Market Sector Update
- Global equity markets endured a difficult period of performance during the quarter, succumbing to a variety of macroeconomic concerns.
- Global growth fears, tightening credit markets, commodity price weakness and currency volatility all contributed to the unsettled investment backdrop.
- A weakening Chinese economy and faltering growth in other emerging markets were at the forefront of the global growth scare and were contributing factors in the Federal Reserve’s (Fed) decision to not raise interest rates at their most recent meeting.
- All told, U.S. markets suffered its worst quarterly return in four years, but still held up better than most international stock markets.
- In general, growth outperformed value and large caps proved more resilient than most mid-cap and small-cap stocks. The market correction was broad-based and left virtually no sectors unscathed. While most cyclical areas of the economy bore the brunt of the downturn, health care was also hurt by renewed fears that drug prices could emerge as a key theme during the upcoming political cycle.
- Portfolio performance for the quarter was essentially in line with Russell 1000 Growth Index (Fund’s benchmark), before the effect of sales charges with stock selection and sector positioning decisions largely offsetting each other.
- Although the Fund benefited from an underweighted position in most cyclical sectors, performance was negatively impacted by its exposure to health care stocks and its lack of meaningful exposure to the consumer staples sector, which held up well given its generally defensive characteristics.
- Overall stock selection during the quarter was slightly favorable led by holdings such as Visa, Home Depot, Amazon, O’Reilly Automotive, Ulta Salon and Nike. While all of these companies operate in generally healthy industries, they also benefit from market share gains – an important driver to growth in the current sluggish economic environment.
- Offsetting these strong performers were laggards such as Biogen, HCA Holdings, Gilead Sciences, Shire Pharmaceuticals, Hilton and Lam Research. With the exception of Biogen, which experienced disappointing sales growth in one of its key drugs, other holdings were either caught up in the general pullback in health care after an extended run of outperformance and re-emerging price control fears, or worries about earnings risk associated with slowing global growth.
- Amid the volatile global backdrop, the U.S. economic expansion has remained relatively steadfast, albeit it at a subpar pace. The underpinnings of a healthy labor market, strong auto sales, and a solid housing recovery remain, but overall corporate profit growth has largely stalled.

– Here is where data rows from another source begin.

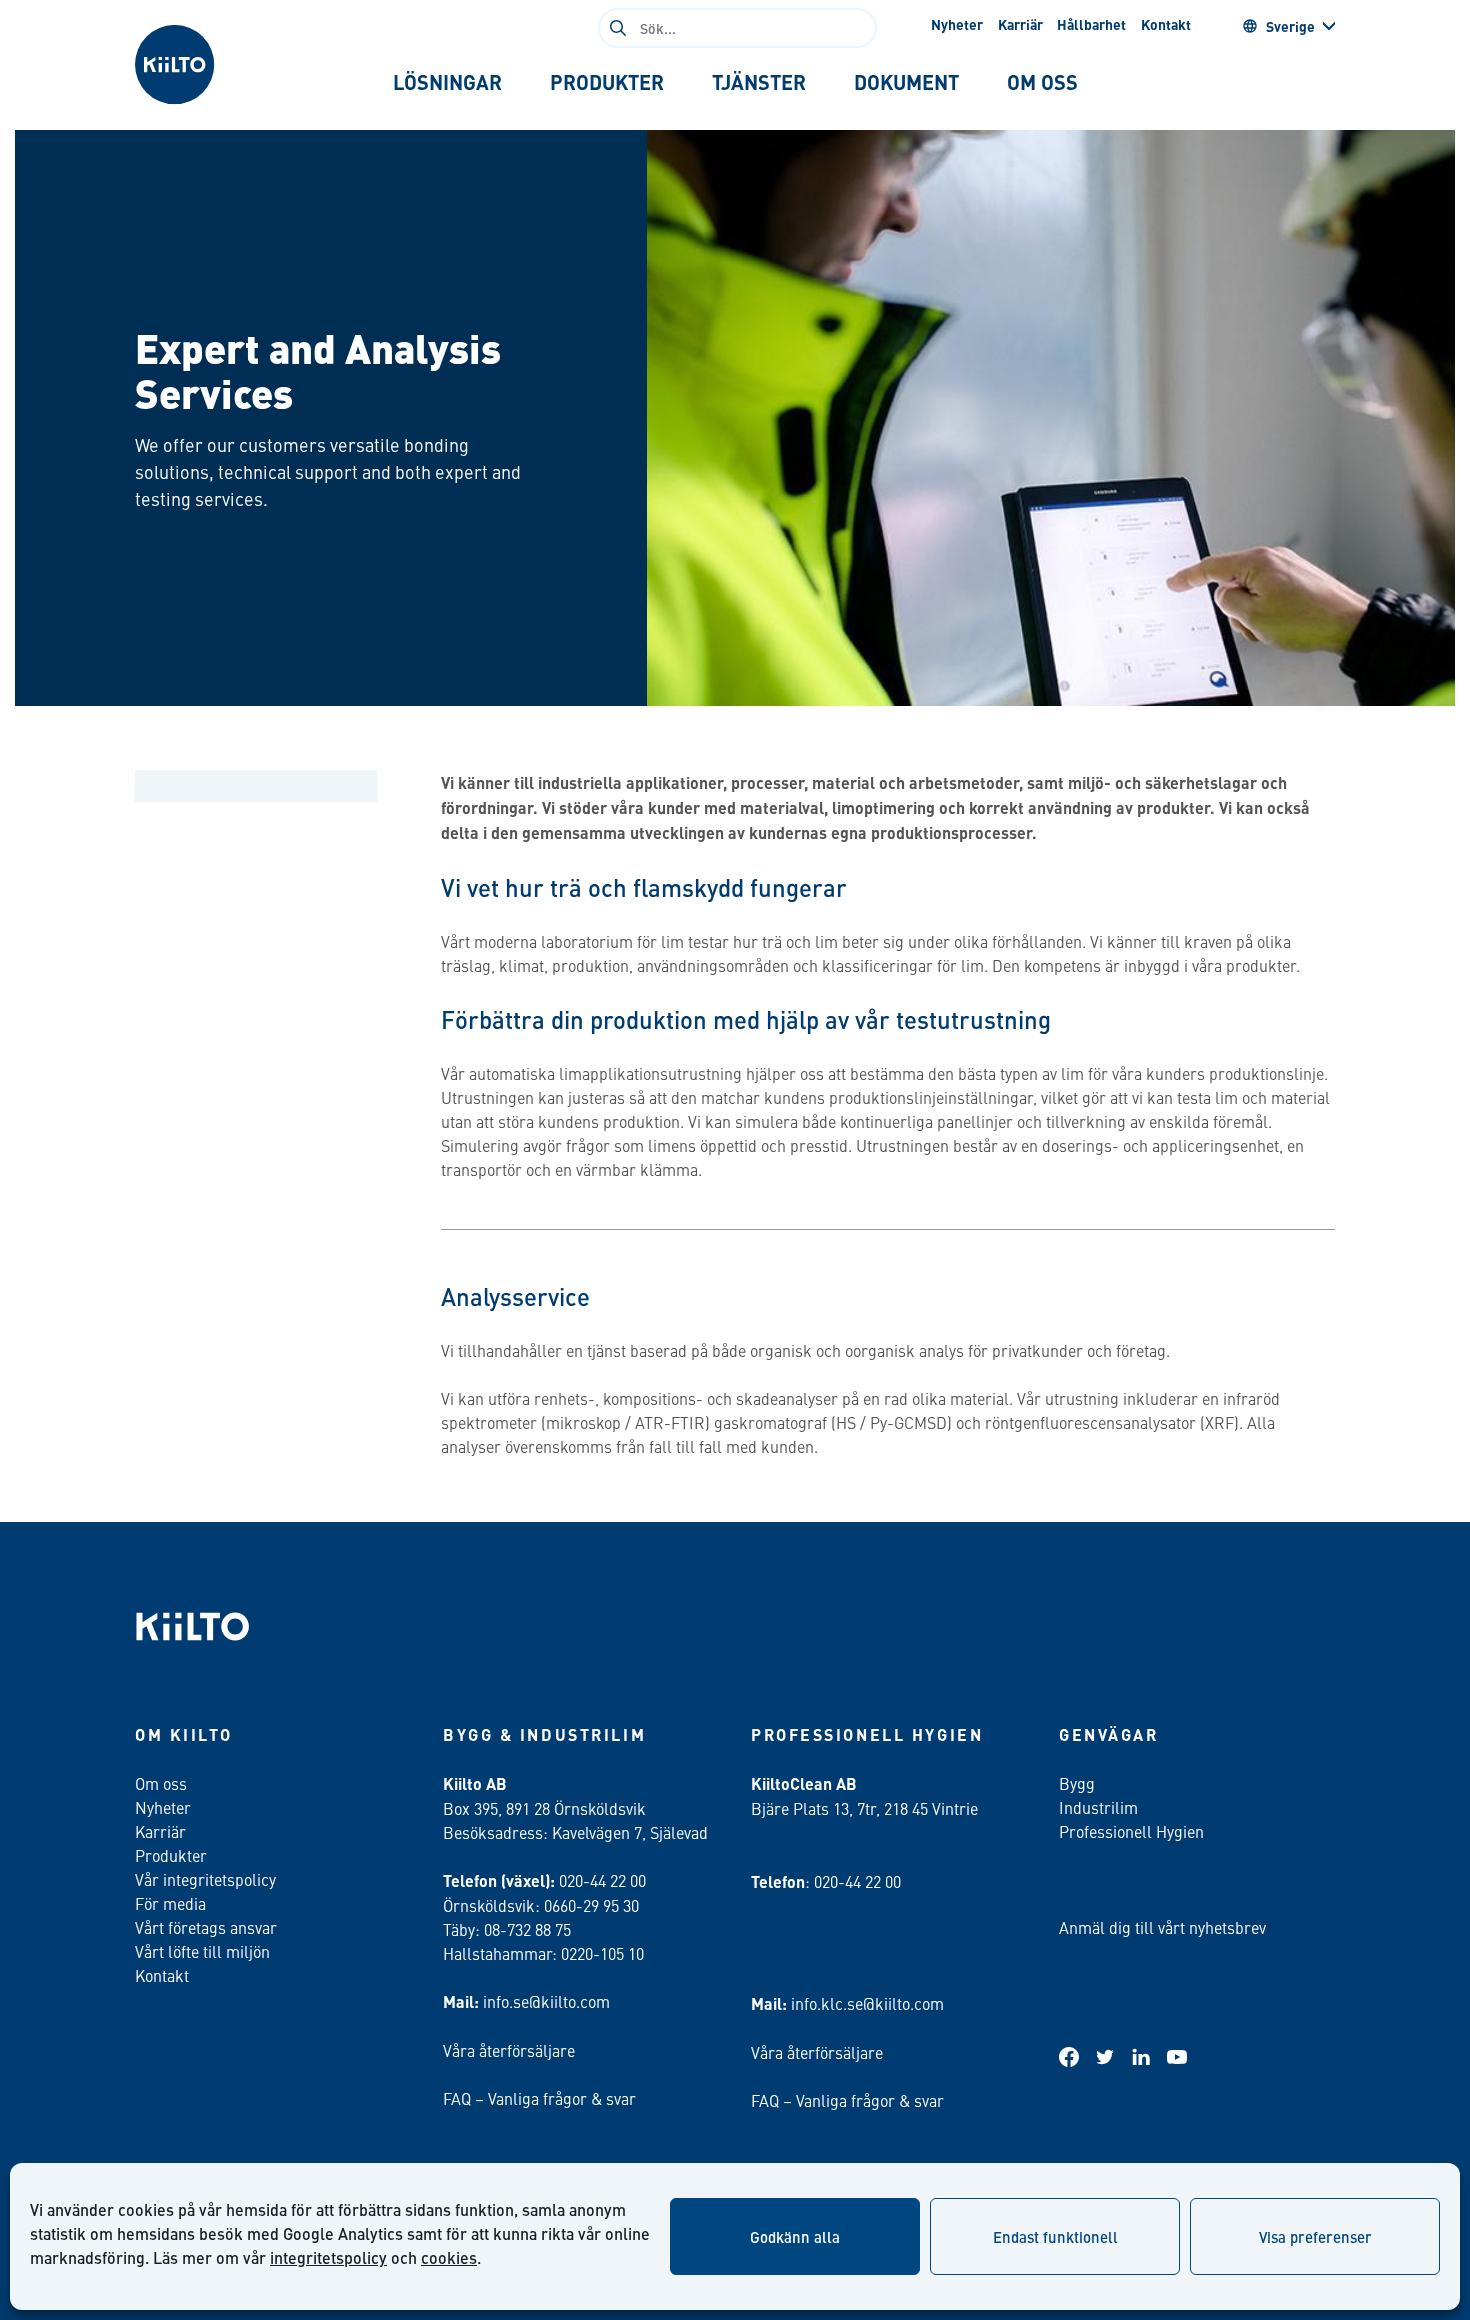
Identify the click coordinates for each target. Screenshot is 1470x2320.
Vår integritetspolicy (205, 1879)
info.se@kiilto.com (546, 2001)
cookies (449, 2257)
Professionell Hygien (1131, 1831)
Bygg (1077, 1783)
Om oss (161, 1783)
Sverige (1290, 26)
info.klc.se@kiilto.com (867, 2003)
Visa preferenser (1315, 2236)
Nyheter (957, 24)
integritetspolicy (328, 2257)
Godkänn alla (795, 2236)
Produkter (171, 1855)
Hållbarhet (1091, 24)
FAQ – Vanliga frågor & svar (539, 2098)
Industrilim (1098, 1807)
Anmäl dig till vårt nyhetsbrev (1162, 1927)
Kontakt (1166, 24)
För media (170, 1903)
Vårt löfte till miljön (202, 1951)
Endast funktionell (1055, 2236)
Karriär (1020, 24)
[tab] (447, 82)
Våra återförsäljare (509, 2050)
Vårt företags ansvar (206, 1927)
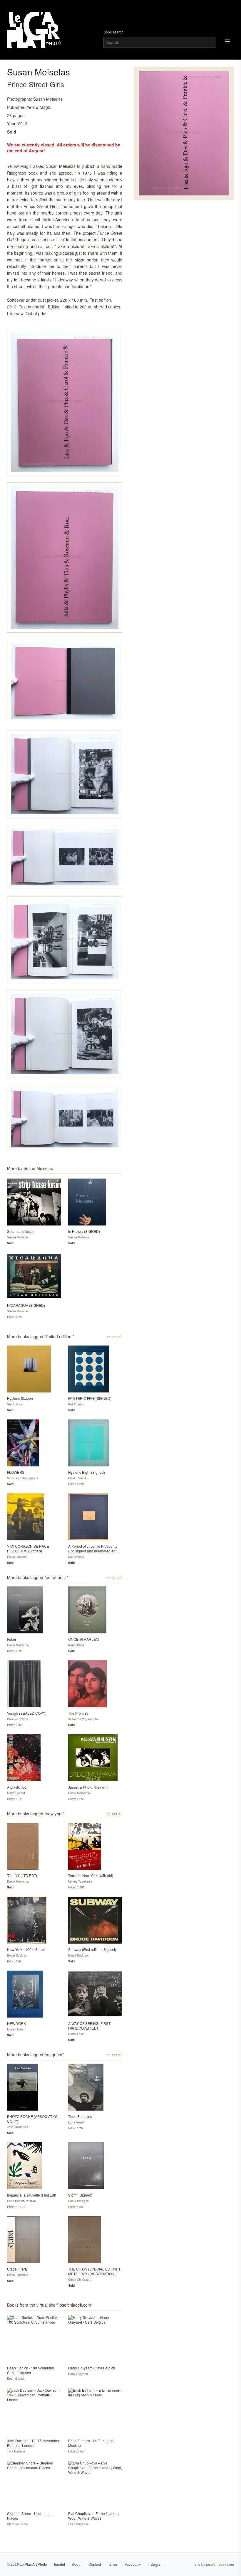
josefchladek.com (220, 2564)
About (76, 2564)
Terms (113, 2564)
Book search (113, 32)
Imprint (59, 2564)
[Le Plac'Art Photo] (35, 30)
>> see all (114, 1336)
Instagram (155, 2564)
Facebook (132, 2564)
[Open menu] (227, 41)
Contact (94, 2564)
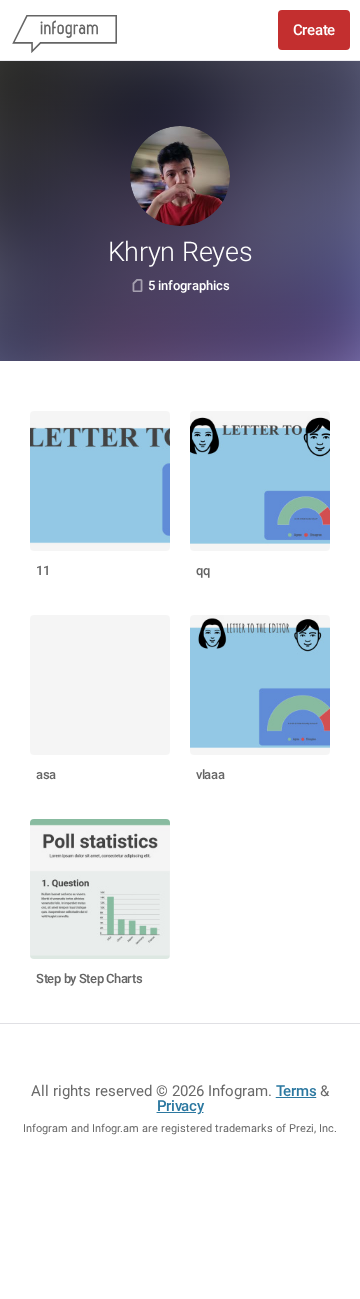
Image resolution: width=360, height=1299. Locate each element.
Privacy (180, 1106)
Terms (296, 1091)
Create (314, 30)
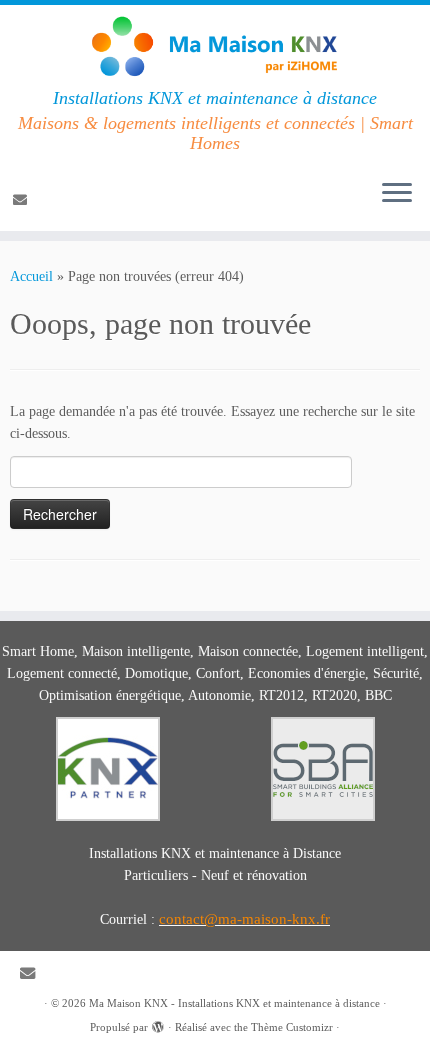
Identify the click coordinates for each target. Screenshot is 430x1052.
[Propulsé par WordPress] (158, 1024)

- While there are clear pockets of strength in select areas of health care, consumer and technology, there is also a profit recession in much of the energy, materials and industrial areas of the economy.
- There is currently a much more diverse profit outlook across sectors than we typically observe. This dynamic, combined with weak growth in international economies and the lack of inflationary pressures, has contributed to ongoing uncertainty regarding the timing of the Fed’s move to begin normalizing monetary policy. If and when interest rates begin to rise, we expect it to be a long and gradual process.
- In our view, there does not appear to be anything on the near-term horizon that will significantly alter the slow growth environment we have been operating in over the past few years.
The opinions expressed in this commentary are those of the Fund’s managers and are current through Sept. 30, 2015. The managers' views are subject to change at any time based on market and other conditions, and no forecasts can be guaranteed. Past performance is no guarantee of future results.
The Russell 1000 Growth Index measures the performance of the large-cap growth segment of the U.S. equity universe. It is not possible to invest directly in an index.
Risk factors.The value of the Fund’s shares will change, and you could lose money on your investment. Investing in companies involved primarily in a single asset class (large cap) may be more risky and volatile than an investment with great diversif cation. An investment in the Fund is not a bank deposit and is not insured or guaranteed by the Federal Deposit Insurance i Corporation or any other government agency. These and other risks are more fully described in the Fund’s prospectus. Not all funds or fund classes may be offered at all broker/dealers.